Preparing Rural Physicians

Some of those callers may soon be alumni of the SOM’s rural medicine programs. Designed to attract and train high-achieving students from outlying counties who are committed to opening practices in those communities, the Rural Medical Scholars Program (RMSP) and the Rural Medicine Program (RMP) help meet the pressing need for physicians in underserved areas. According to a 2004 report by the state Medical Licensure Commission, several Alabama counties had fewer than 10 doctors; Coosa County had only one.

MIST has operated 24 hours a day, seven days a week for 40 years. Photo courtesy of UAB Archives.

The RMSP, based at the SOM branch campus in Tuscaloosa, was established a decade ago; the RMP, at the school’s Huntsville Regional Medical Campus, began in 2007. Ten new students join the Tuscaloosa program each year, beginning with a prematriculation year at the University of Alabama. The Huntsville program brings in six students annually for an initial year at Auburn University. Through courses and field experiences, the preparatory year teaches “skills helpful to rural physicians such as epidemiology as it applies to underserved populations, or disparate outcomes of rural and racially underserved populations, or health-care reform, or about rural practice itself,” says William A. Curry, M.D., FACP, SOM associate dean for primary care and rural health. “For instance, how does a health-care system in a rural community compare to an urban system? What’s the physician’s place in that community?” Following two years of medical school in Birmingham, the students return to the branch campuses for clinical training and rural rotations.

While Huntsville’s first rural medicine class is now in Birmingham, the members of Tuscaloosa’s first class have opened their practices, with the second group soon to follow. “Of those in practice, five are in primary care—four in family medicine and one in general internal medicine,” Curry says. “That’s a much greater percentage than most medical-school graduates across the board.”

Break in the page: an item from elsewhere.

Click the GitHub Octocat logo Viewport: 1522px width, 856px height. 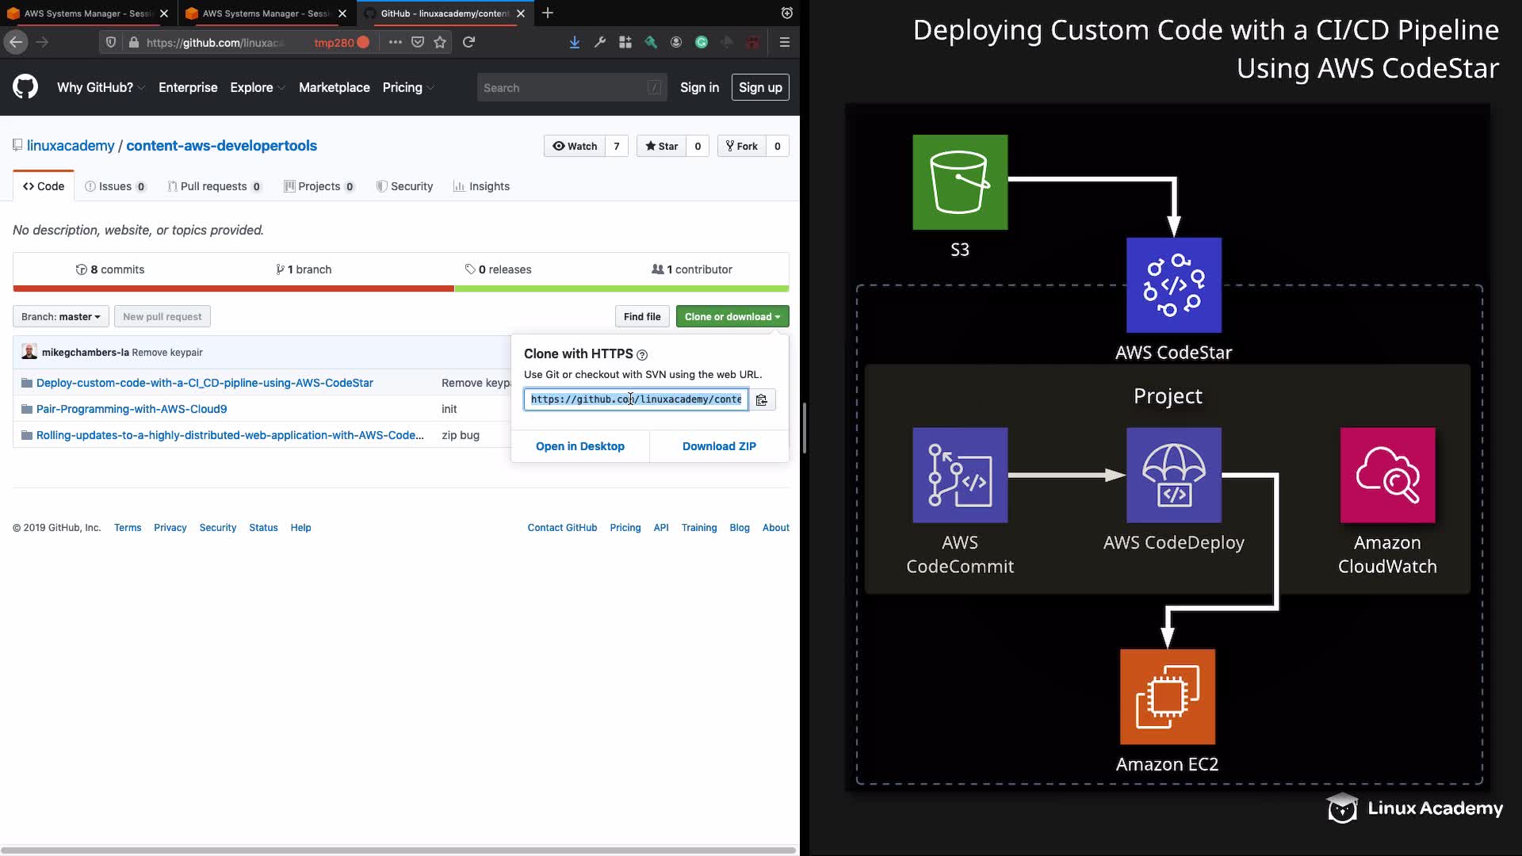pos(25,87)

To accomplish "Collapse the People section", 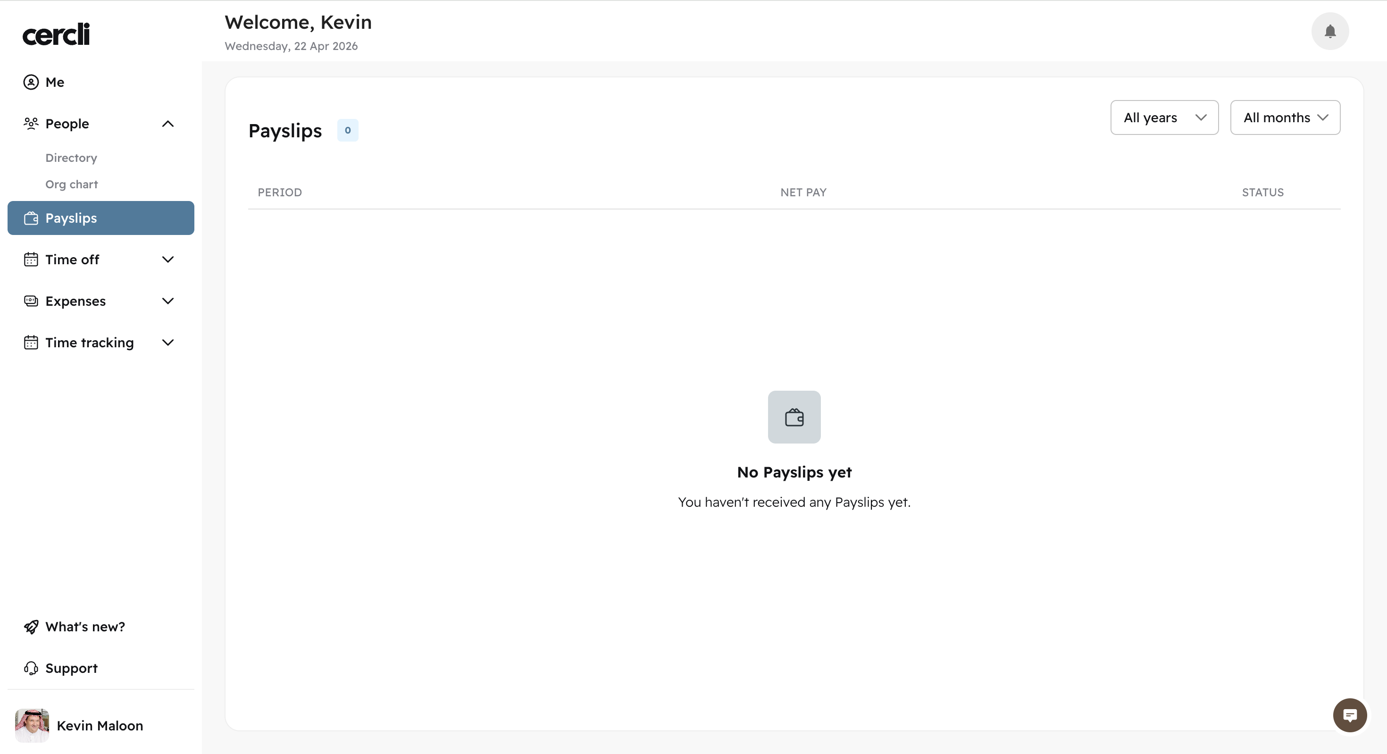I will (167, 123).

Curry emphasizes that the SOM offers other rotations in underserved or rural locations, providing all students and residents with “a terrifically rewarding experience. We have to prepare our future physicians for various models of practice, depending on community needs and opportunities,” he says. “Every part of our medical enterprise, whether it’s educational, service, or research, has a stake in rural Alabama to help improve its health care.”